--- GIVEN TEXT ---
»»

Until recently, there have been no specific IoT datasets proposed for machine learning IDS evaluation [
15]. The Bot-IoT dataset is the first to focus on an IoT network architecture and includes five different attacks; DDoS, DoS, operating system and service scans, keylogging, and data exfiltration [
14]. The Bot-IoT dataset makes use of the Message Queuing Telemetry Transport (MQTT) protocol—a lightweight messaging protocol used in IoT architectures [
15]. There are over 72 million rows of data in the complete dataset; therefore, a 5% version has also been released for more manageable use. The dataset released with 46 features, and the authors proposed a top-10 feature list using the Pearson Correlation Matrix and entropy values [
14]. There have been works demonstrating the efficacy of both traditional and deep learning techniques with this dataset [
5].
2.5. Related Work
Machine learning and especially deep learning models introduce significant advantages concerning FPRs and accuracy [
10,
22]; however, they are not without their flaws. Machine learning models are often vulnerable to attacks with the intent to cause incorrect data classification [
17,
18]. Incorrectly classified data could enable an attacker to evade the IDS, thereby putting the organisation at the risk of undetected attacks. There are three primary categories of offences which include influential attacks, security violation attacks, and specificity attacks [
20,
35]. Influential attacks impact the model used for intrusion detection and include causative attacks that entail altering the training process by manipulating the training data and exploratory attacks that attempt to gather a deeper understanding of the machine learning model [
20,
35].
Security violation attacks target the CIA principles concerning the machine learning model [
20,
35]. An attacker can infer such information through analysis after gaining access to data used for model training. An attack on model integrity aims to influence the model’s metrics, such as Accuracy, F1-Score, or AUC [
16]. Consequently, if the model’s integrity cannot be maintained, the attacker could force a model to classify data incorrectly and bypass the model’s detection. An attack on the model availability would trigger a high number of FP and FN alerts which could render a model unavailable for use. Moreover, if there are numerous alerts, an alert triage agent could experience alert fatigue, where the focus per alert will drop. In turn, the alert fatigue could lead the triage agent to dismiss a valid alert.

««

--- PROVIDED MATERIAL ---
»»

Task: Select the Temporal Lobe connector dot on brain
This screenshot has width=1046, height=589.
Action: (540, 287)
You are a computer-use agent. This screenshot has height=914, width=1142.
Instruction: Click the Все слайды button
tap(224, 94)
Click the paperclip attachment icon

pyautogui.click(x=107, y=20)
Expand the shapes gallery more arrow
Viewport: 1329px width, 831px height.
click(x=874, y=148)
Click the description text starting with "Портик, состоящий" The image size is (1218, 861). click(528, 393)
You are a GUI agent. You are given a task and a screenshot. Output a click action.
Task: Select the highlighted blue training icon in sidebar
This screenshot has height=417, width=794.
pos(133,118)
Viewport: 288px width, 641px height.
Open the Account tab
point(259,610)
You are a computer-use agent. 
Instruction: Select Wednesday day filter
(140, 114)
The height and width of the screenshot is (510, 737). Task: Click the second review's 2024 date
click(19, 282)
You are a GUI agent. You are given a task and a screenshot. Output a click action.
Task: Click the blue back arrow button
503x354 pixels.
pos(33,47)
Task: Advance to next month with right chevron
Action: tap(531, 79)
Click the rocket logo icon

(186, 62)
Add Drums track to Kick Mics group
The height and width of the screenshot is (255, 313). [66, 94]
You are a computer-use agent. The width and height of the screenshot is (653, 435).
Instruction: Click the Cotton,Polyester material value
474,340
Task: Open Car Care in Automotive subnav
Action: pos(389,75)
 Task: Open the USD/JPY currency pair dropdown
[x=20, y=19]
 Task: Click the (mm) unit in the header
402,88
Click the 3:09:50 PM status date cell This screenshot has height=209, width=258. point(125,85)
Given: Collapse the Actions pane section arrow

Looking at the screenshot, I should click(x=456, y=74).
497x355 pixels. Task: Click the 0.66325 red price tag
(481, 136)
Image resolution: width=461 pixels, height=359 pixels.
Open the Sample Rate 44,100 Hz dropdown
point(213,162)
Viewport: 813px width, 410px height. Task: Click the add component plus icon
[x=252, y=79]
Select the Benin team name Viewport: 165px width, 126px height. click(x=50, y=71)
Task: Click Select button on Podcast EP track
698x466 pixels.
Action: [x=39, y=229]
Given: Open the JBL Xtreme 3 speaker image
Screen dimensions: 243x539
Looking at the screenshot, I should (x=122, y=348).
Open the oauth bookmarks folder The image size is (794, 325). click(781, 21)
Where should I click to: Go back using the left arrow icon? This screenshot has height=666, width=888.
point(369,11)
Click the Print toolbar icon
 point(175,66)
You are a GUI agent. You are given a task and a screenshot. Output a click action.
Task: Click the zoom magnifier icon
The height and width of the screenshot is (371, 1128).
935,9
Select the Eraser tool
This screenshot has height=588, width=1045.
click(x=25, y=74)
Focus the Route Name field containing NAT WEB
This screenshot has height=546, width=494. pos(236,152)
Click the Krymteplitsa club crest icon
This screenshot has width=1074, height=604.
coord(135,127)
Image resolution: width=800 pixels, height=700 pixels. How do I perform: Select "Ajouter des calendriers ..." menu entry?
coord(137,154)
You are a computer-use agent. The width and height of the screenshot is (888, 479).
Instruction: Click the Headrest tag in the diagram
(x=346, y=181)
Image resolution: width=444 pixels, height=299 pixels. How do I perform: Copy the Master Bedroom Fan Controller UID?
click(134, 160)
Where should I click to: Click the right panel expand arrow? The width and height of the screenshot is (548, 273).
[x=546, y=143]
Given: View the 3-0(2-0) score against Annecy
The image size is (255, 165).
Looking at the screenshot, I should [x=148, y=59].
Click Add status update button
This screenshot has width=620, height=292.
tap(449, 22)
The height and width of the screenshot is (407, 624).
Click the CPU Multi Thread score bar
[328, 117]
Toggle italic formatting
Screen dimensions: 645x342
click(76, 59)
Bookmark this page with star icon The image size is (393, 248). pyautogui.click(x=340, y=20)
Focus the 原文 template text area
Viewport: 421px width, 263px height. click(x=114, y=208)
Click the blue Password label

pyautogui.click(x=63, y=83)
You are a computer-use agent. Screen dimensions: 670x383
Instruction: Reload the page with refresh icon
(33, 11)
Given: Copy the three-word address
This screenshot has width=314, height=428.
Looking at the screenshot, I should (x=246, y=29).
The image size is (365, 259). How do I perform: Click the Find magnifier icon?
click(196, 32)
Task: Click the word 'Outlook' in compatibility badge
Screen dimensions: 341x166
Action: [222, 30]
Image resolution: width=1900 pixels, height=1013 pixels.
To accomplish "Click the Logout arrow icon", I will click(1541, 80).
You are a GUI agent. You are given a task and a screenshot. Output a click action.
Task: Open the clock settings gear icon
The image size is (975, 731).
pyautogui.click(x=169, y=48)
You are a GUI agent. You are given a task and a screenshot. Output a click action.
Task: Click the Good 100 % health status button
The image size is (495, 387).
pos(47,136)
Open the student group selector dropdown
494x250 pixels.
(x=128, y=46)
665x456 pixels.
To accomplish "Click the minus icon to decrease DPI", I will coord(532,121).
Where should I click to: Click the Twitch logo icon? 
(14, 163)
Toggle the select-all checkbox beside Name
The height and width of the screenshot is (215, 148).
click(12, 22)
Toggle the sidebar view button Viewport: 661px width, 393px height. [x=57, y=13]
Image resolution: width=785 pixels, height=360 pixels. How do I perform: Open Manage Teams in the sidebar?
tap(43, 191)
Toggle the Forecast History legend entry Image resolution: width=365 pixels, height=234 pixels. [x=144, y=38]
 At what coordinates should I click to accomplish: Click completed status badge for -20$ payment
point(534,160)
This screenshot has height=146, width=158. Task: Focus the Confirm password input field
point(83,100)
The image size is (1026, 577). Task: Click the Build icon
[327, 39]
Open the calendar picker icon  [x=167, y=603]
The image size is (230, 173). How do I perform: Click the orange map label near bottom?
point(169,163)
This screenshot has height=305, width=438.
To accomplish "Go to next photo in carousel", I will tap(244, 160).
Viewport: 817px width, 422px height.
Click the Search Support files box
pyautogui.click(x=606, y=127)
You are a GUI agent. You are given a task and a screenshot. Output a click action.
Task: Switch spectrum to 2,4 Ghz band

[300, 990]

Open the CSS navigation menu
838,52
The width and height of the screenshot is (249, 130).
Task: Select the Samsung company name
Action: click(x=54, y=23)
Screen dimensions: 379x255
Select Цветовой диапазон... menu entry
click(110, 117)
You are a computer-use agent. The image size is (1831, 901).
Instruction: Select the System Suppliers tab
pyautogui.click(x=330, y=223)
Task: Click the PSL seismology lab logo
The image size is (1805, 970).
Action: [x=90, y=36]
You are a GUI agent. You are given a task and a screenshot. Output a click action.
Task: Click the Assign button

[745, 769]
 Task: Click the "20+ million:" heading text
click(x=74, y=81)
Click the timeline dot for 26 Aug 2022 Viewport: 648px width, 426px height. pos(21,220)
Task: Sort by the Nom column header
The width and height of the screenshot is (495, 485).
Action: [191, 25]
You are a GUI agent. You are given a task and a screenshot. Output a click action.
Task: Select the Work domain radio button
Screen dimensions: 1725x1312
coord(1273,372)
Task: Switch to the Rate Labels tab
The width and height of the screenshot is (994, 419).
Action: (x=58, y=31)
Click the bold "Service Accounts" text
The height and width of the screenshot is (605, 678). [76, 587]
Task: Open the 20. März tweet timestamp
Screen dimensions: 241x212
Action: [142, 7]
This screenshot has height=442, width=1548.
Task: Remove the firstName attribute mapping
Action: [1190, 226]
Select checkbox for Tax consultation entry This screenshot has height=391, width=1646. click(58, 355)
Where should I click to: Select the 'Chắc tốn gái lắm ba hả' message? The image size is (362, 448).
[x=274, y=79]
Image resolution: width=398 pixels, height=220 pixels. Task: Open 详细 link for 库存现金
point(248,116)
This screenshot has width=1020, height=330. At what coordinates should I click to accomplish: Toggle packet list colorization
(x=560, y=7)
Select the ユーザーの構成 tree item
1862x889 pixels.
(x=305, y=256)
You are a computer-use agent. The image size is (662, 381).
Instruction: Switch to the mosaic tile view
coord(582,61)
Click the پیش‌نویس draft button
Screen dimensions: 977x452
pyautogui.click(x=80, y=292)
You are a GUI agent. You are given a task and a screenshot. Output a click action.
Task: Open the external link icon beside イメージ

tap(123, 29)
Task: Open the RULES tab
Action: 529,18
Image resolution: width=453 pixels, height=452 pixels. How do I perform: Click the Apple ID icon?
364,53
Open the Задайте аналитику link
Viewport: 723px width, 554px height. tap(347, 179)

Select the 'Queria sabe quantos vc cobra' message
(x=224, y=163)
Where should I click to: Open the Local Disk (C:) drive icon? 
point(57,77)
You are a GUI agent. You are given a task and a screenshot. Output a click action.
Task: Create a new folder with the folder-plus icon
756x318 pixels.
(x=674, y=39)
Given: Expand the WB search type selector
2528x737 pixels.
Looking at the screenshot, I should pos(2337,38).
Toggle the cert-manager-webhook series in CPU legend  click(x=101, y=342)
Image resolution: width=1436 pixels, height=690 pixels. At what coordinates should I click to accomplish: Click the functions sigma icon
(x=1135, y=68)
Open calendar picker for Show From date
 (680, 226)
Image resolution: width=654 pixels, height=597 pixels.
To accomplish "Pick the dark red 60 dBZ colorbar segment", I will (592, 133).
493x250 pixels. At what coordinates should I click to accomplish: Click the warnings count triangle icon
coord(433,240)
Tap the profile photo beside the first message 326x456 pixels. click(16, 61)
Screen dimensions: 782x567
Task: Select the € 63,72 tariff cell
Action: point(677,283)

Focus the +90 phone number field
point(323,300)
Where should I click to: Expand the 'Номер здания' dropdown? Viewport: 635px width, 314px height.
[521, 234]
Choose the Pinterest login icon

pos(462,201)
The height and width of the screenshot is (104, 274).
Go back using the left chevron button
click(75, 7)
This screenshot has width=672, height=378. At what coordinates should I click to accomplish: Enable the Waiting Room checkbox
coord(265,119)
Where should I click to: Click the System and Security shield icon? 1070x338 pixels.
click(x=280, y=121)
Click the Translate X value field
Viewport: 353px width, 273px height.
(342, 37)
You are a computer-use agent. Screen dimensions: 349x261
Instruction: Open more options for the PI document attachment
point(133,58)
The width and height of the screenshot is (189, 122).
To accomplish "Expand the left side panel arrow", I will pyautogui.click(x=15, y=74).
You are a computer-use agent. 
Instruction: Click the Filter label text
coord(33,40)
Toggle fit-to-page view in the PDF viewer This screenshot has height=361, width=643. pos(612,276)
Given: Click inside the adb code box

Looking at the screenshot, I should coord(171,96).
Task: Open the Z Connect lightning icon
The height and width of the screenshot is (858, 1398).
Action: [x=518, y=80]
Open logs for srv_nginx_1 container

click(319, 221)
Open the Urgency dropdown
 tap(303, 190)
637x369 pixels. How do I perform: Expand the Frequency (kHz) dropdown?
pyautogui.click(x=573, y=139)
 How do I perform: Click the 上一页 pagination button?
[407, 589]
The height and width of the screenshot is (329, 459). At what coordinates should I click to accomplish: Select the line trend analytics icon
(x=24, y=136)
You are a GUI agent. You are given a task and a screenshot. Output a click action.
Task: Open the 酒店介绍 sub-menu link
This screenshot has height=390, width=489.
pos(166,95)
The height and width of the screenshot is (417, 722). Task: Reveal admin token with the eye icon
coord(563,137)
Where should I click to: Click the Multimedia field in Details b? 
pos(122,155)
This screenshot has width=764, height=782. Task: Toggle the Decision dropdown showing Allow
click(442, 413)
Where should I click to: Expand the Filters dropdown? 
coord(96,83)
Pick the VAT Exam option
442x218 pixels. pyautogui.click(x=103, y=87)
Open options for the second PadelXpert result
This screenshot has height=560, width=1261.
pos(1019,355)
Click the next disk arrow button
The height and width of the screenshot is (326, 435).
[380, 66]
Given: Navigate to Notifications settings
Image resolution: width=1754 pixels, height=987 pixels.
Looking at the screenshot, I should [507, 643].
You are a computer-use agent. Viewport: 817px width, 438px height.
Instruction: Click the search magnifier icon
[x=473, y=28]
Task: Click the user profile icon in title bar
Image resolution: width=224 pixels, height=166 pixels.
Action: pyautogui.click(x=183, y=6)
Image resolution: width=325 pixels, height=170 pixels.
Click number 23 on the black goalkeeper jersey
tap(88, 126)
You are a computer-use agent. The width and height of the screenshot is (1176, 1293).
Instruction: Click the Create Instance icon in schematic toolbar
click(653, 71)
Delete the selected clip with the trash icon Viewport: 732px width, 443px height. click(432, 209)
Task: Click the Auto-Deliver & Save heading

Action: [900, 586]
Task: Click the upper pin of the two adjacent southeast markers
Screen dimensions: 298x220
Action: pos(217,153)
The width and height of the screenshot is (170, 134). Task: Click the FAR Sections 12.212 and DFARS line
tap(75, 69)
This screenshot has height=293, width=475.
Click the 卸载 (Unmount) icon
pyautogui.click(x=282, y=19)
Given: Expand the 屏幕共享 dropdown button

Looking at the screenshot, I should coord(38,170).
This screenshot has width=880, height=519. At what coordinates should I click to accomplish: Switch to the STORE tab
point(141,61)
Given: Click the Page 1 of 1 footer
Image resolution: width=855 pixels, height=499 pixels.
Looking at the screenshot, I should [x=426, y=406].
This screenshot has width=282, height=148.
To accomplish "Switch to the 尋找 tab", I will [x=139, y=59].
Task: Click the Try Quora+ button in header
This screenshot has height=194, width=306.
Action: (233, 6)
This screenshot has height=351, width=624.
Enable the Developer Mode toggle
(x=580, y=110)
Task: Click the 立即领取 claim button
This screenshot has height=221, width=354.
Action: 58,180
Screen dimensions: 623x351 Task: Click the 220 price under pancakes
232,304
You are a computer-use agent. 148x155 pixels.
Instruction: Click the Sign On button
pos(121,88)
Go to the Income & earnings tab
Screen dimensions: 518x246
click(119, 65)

««

--- GOAL OF THE EXERCISE ---
Extend the passage above on attacks against machine learning intrusion detection systems, picking up right after its final sentence.

--- ANSWER TO THE PROBLEM ---
Adversarial attacks in traditional machine learning are more effective at the training stage rather than the testing stage. Attacking the model at the training stage will create fundamental changes to the machine learning model’s classification accuracy. In contrast, an attack at the testing or deployment stage can only take advantage of inherent weaknesses in the model [
36]. An adversary can affect either the features of a dataset (feature noise) or the labels of the dataset (label noise) [
36]. Label noise or also referred to as label flipping, focuses on changing the labels that are used to train a model. Label flipping seems to be a more effective method of tricking a machine learning model [
21,
37]. The threat model of a label flipping attack is to influence the model by providing inaccurate labels during the model’s training. If the labels are not correct, then the model cannot be trained integrally and correctly [
38]. There are different strategies related to label flipping, including random or targeted attacks. Random label flipping entails selecting an arbitrary percentage of labels and changing them. For example, a label classifying a record as malicious could be switched to benign or vice versa. Targeted label flips focus on flipping labels that have the most significant effect on the model’s performance. According to [
39] SVMs can often be more robust against adversarial machine learning, and therefore a suitable choice for deployment in adversarial environments. If attackers have access to feed incorrect labels to the machine learning model during training, then they can likely best achieve their objective [
20].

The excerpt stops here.